### EXCERPTED RECORDS
○ ○ ○ ○ ○ ○ ○

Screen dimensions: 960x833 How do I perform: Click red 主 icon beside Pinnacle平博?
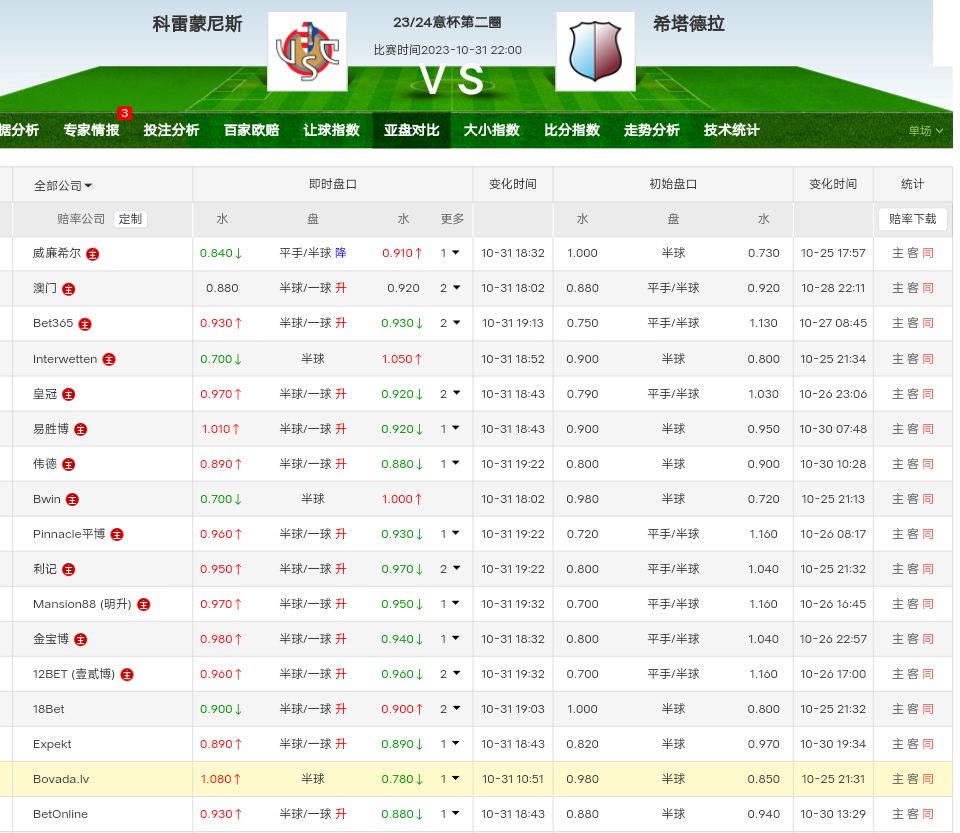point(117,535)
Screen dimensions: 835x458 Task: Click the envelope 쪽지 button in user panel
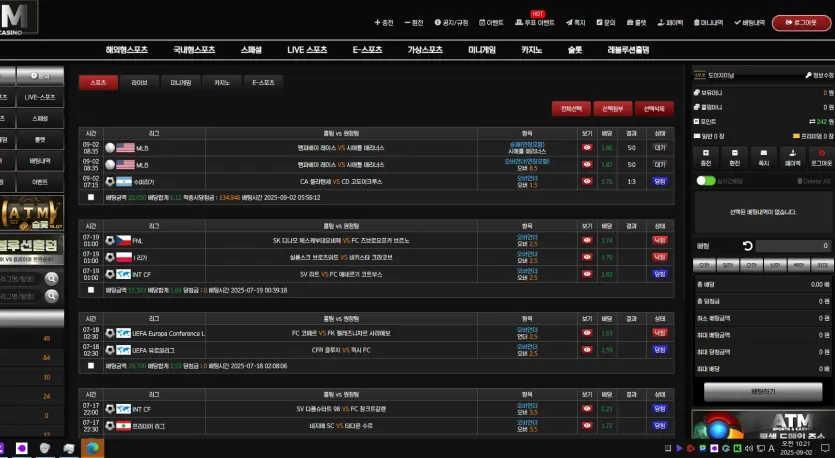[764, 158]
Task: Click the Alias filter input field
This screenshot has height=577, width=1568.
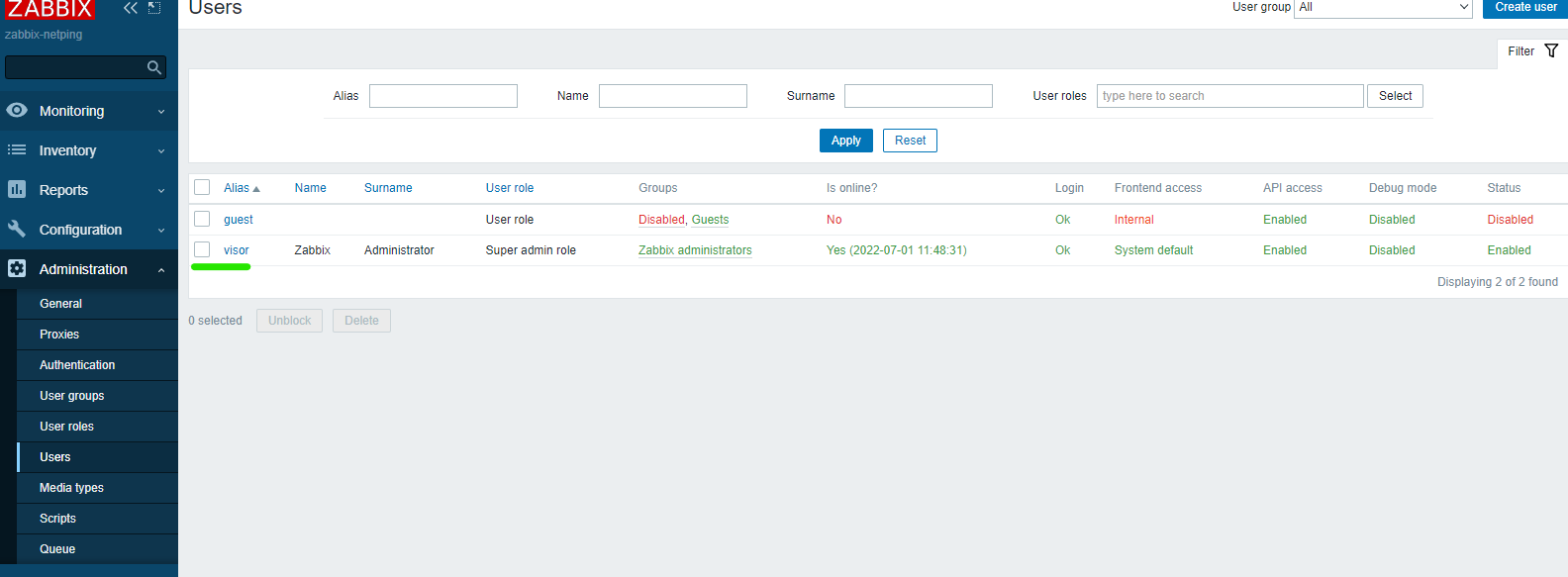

○ ○ ○ ○ ○ ○ ○

### YOUR TASK
The records above should be duplicated exactly, with none of their pictures kept.

### ANSWER TO THE PROBLEM
Screen dimensions: 960x833 How do I perform: Click red 主 icon beside Pinnacle平博?
point(117,535)
Screen dimensions: 835x458 Task: Click the envelope 쪽지 button in user panel
[764, 158]
Task: Click the Alias filter input field
This screenshot has height=577, width=1568.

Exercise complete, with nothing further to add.